Cybercube
2017–
Medium
Real-time computerized lighting, LED mapping, wireless LED control, motion capture, Art-Net, custom processing console
Dimensions
5m × 5m, Height 3.6m
Category
Collaborators
FOCA (Formosa Circus Art), mwva, PSquare
Exploring the possibilities of human existence, escape, fusion, and traversal between virtual and real space. A camera captures the real scene, which is then combined with 3D objects to present virtual elements within a hybrid physical space. Within this space, a real circus performer manipulates a technologically enhanced LED cube alongside computer-controlled lighting. The cube and its environment shift between liquid, fragmented, and ever-changing states — as if the entire venue were an organic life form redefined. Inspired by William Gibson's 1984 cyberpunk novel Neuromancer, the work depicts a kind of self-correction born from ignoring the rapid advance of information technology. The cube symbolizes a network device — the performer begins to move freely within it, then becomes unable to break free. Eventually the performer discovers a way to log into cyberspace: the boundary between virtual and real begins to blur. Is the end an act of consumption, or of fusion? The audience witnesses it all.
Exhibitions
2023 Tainan Next Art Award, Zuei-Mei Gallery, Tainan
2023 "Homogeneous Heterogeneity" Solo Exhibition, National Tsing Hua University Art Center, Hsinchu
2017 Performance 36 Rooms, Yongan Arts Center, Muzha, Taipei
Gallery
Video
Behind the Scenes
In the late summer of 2017, a group of young people — each accomplished in their own fields yet brimming with imagination for cross-disciplinary creation — came together through this project. Though their specialties differed, their openness and mutual respect allowed interactive technology, lighting, visuals, music, and circus to converge on a single stage in Taiwan.

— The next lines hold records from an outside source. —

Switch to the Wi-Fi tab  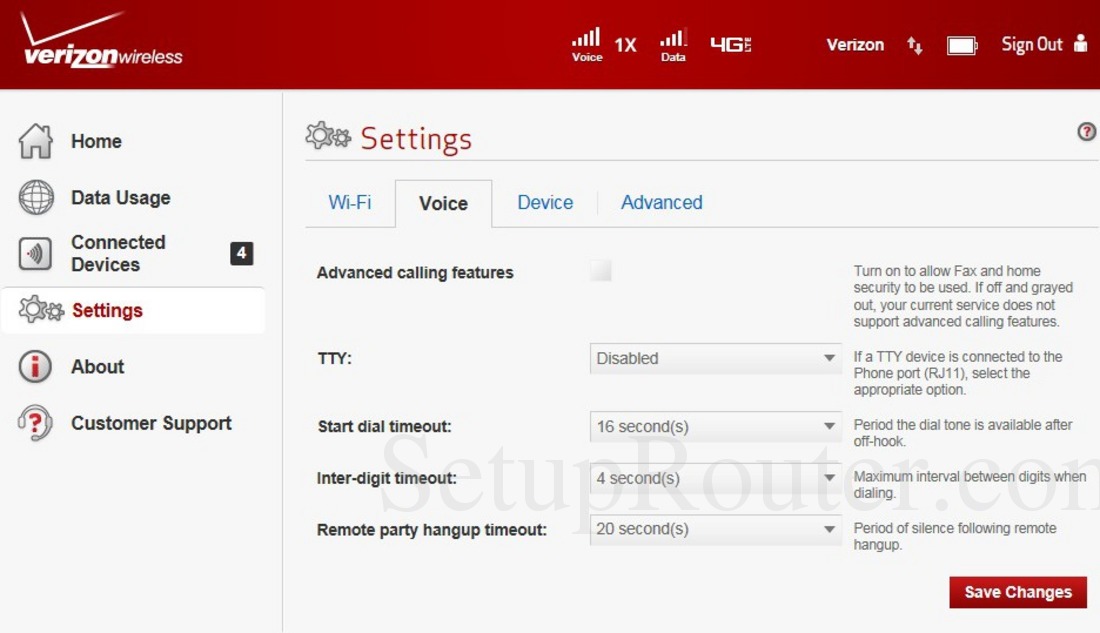pos(349,202)
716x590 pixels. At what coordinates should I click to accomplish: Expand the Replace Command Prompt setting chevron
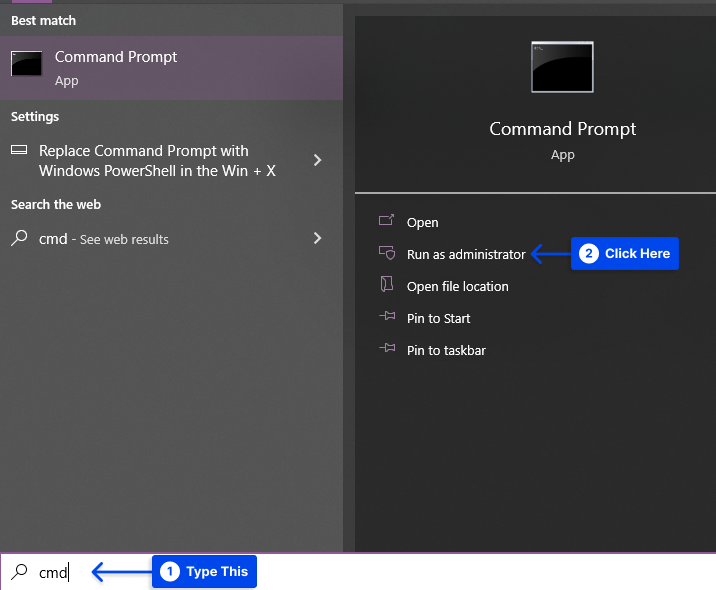(317, 160)
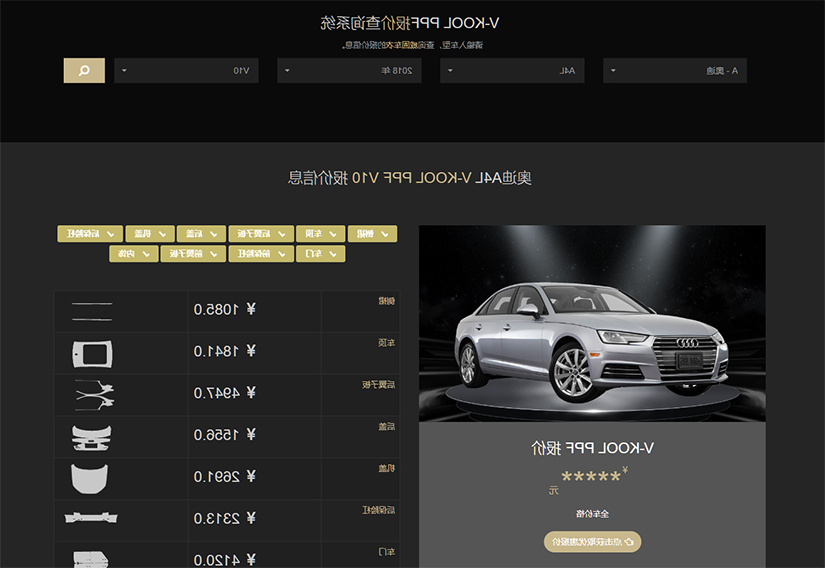Viewport: 825px width, 568px height.
Task: Click the 后盖 trunk lid shape icon
Action: tap(91, 438)
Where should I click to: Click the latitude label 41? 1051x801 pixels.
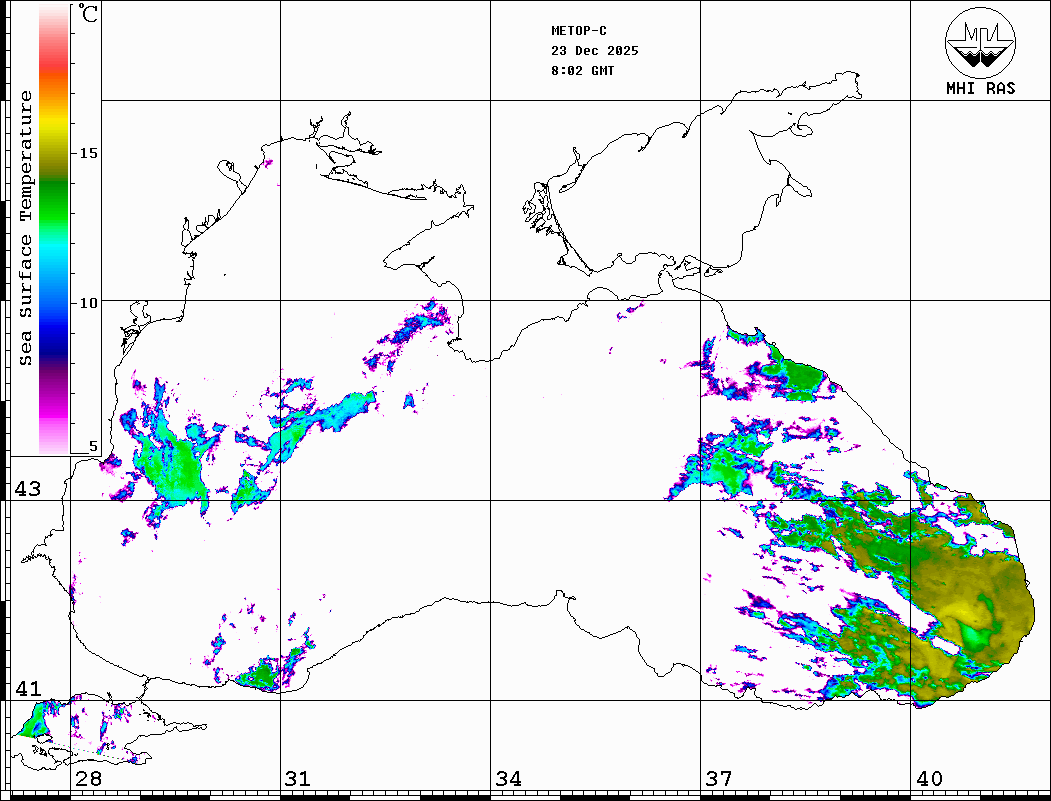click(x=26, y=688)
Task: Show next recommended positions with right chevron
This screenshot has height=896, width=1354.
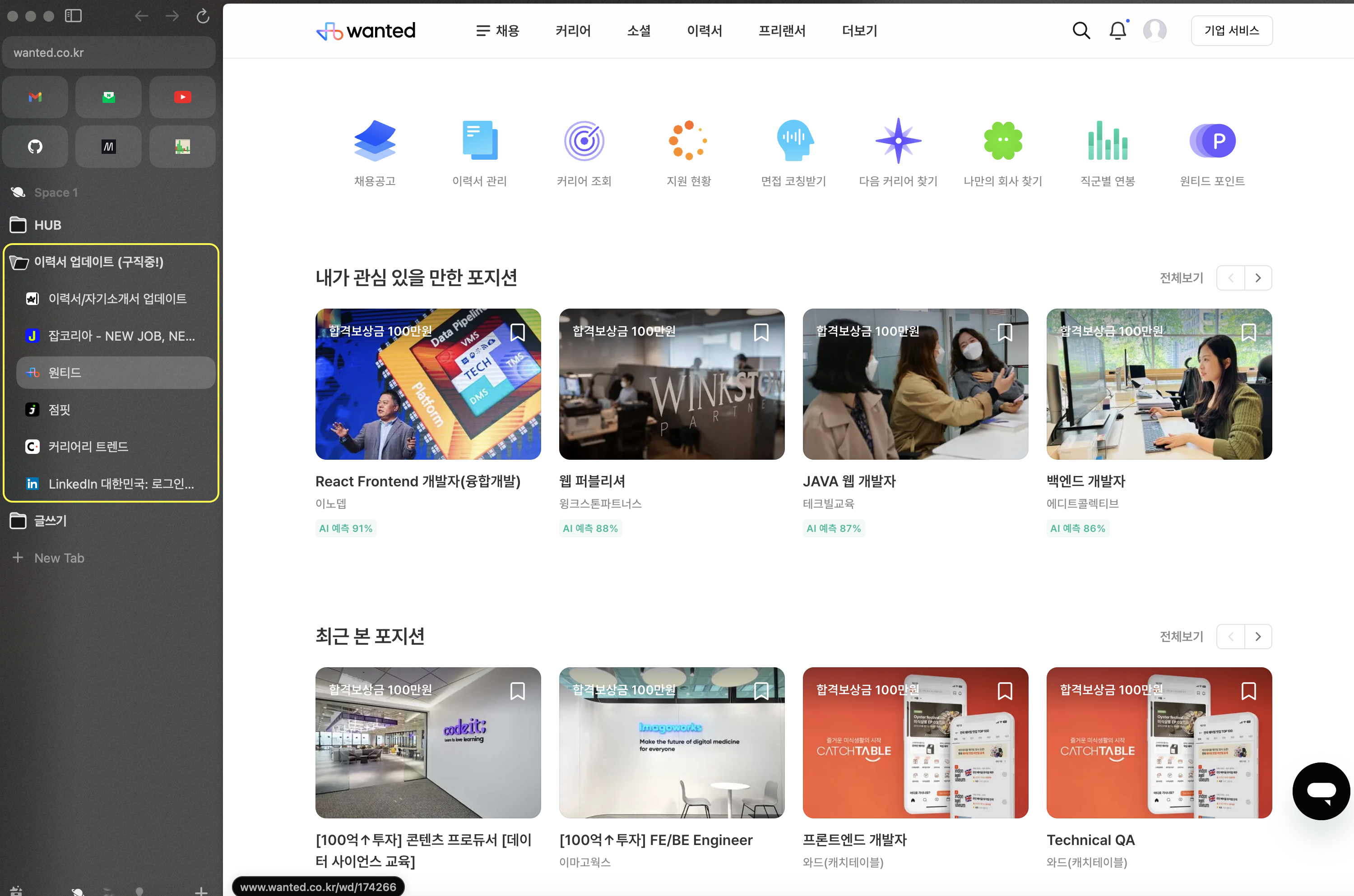Action: point(1258,278)
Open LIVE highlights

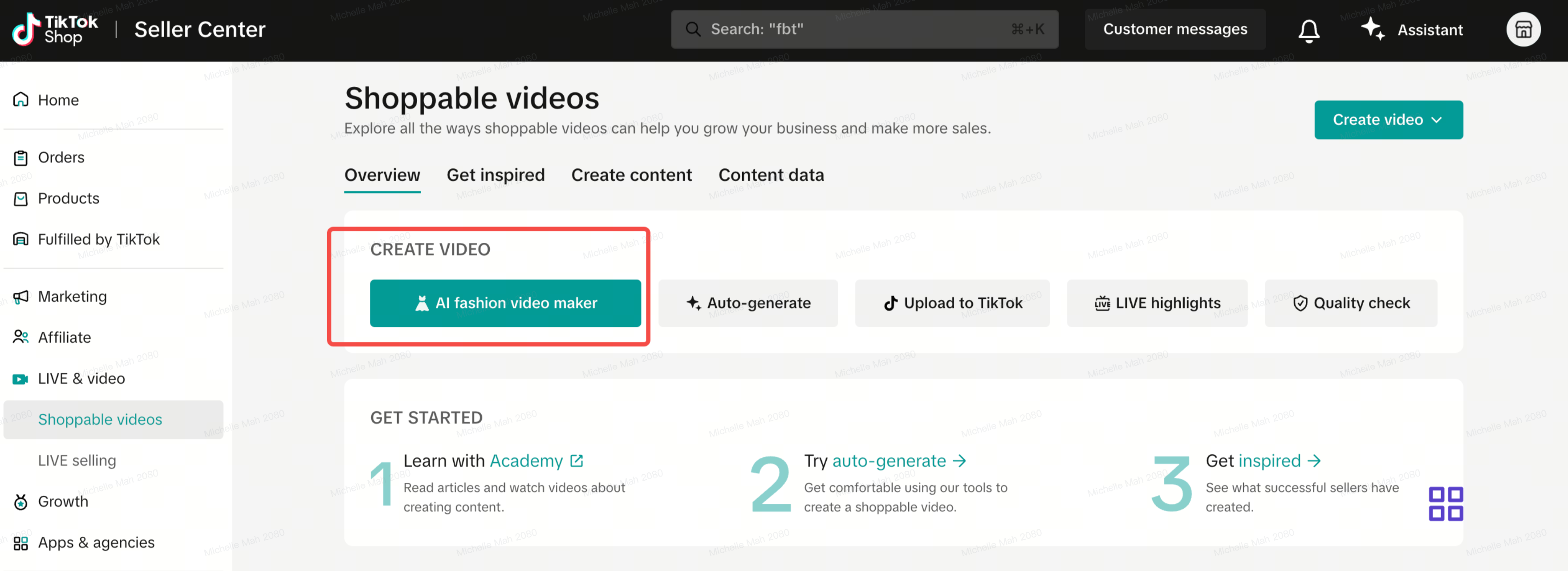click(1157, 303)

Chin-Hsiang Hu, a media artist never easily satisfied, spearheaded the integration of team, concept, and technology, driven by the ambition to realize an international-scale art production.
mwva, with over a decade of audiovisual practice and recent forays into computer-controlled lighting, created the real-time light-and-sound experiments. PSquare, an emerging media art team specializing in interactive installations and moving images, led the LED lighting design. FOCA Formosa Circus Art, one of Taiwan's few professional circus troupes with over ten full-time performers and 165 international festival appearances across 17 countries, choreographed the cube performance.